The beauty and frustration of Burgundy

Adam Arlen

, Happy Hour

By Adam Arlen
Club Sommelier, The Peninsula Club

 

The beauty of wine in the region of Burgundy, France, is relatively simple. If it’s white, it’s Chardonnay. If it’s red, it’s Pinot Noir. The frustration begins with the complex maze of vineyards, villages, and producers. This region is home to the most expensive white and red wines in the world. Unfortunately, these wines can vary greatly in quality.

It’s all about inheritance

According to tradition, an estate was inherited by the first-born, the second-born went to the military, and the third-born went to the church. In 1804, Napoleon Bonaparte decreed that the inheritance would be split among all eligible heirs. Over time, great estates were divided into smaller ones, creating many vineyards.

 

 

Not everyone is fanatical about taking care of their vineyard

Quality and pricing varies widely in all of Burgundy. You can look down the rows of Grand Cru vineyards and see vines that are cared for immaculately next to rows that look like a disheveled teenaged boy. Think of it this way: we all know the house in the neighborhood that doesn’t exactly fit in—the grass needs to be cut, there’s an old car on cinder blocks.
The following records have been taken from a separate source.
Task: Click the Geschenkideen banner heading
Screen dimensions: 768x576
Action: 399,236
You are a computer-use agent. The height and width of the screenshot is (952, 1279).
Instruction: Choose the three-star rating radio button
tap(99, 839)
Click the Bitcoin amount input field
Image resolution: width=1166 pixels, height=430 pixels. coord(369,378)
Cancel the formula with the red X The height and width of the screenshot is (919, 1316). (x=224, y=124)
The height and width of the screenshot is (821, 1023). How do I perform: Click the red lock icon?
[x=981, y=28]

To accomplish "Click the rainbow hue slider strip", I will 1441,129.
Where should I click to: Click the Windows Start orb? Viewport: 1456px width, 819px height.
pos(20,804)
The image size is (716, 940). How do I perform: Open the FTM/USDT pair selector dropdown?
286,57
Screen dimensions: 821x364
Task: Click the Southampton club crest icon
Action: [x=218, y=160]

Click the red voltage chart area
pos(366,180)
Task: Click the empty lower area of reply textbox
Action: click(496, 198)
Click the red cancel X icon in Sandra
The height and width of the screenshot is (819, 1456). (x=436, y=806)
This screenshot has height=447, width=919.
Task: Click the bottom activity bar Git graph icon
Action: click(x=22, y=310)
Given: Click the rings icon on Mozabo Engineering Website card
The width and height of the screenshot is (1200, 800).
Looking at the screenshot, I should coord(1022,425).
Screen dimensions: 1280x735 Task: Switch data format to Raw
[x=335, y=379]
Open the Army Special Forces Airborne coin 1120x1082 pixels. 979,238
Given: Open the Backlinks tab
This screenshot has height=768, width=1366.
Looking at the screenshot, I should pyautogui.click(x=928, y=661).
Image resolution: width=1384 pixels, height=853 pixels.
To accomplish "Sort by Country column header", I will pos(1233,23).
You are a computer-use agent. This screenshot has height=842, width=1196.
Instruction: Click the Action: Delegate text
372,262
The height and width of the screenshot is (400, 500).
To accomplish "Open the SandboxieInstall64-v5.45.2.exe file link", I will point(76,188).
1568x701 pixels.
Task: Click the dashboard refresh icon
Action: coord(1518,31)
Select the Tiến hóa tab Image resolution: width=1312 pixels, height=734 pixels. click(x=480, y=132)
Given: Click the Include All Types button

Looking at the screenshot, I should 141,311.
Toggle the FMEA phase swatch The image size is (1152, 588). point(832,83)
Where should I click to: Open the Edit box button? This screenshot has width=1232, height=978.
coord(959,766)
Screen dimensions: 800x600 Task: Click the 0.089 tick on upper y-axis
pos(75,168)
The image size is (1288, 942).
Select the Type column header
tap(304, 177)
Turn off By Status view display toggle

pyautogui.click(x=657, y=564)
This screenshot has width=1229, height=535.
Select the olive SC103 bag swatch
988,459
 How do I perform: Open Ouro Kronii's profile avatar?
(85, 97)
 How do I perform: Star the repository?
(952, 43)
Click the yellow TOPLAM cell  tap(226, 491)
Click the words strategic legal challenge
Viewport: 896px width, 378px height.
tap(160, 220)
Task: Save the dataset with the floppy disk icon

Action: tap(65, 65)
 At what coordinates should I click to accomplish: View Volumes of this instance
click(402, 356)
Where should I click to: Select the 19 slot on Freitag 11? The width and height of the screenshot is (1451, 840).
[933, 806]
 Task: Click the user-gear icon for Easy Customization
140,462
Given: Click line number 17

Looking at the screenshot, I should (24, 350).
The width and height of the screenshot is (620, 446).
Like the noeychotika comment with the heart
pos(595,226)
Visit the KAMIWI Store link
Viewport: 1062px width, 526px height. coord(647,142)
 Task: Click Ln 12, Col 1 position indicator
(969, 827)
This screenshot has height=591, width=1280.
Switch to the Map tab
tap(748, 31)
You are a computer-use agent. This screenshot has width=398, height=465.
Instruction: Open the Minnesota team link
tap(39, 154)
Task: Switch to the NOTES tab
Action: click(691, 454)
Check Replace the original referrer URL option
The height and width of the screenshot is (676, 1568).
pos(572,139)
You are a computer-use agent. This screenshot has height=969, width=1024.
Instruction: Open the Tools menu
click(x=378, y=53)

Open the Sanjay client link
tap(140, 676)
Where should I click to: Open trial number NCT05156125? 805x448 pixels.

The same thing happens with Burgundy vineyards. They all have name recognition and the price tag but not necessarily the care or quality to make a truly great wine.

Keep these producers in mind

Domaine Chanson started in the 18th century. It is one of five houses with this heritage. It was family-owned until 1999, when it was sold to the family that owns Champagne Bollinger. They have set the benchmark for the area that is affordable.

Domaine Albert Bichot, established in 1831, has amassed one of the largest land holdings in all of Burgundy. With six wineries and twelve winemakers in the fold, it has put the focus on making wine first in the vineyard.

The P Comms portfolio imports the wines of small producers, not normally eligible for distribution. (It makes only a few thousand cases a year.) Several of these winemakers started their careers at the larger houses but have split off to make their own wines.

 

Adam Arlen, Sommelier

 

Adam Arlen: “I am passionate about wine because it is history in a bottle.” He is the sommelier for The Peninsula Club in Cornelius, NC. Originally from Allentown, PA, he believes you should always branch out and find new things. His goal is to never stop learning and continuing to grow both personally and professionally. A fun fact about him: “I was a nuclear engineer on a submarine in a previous life.”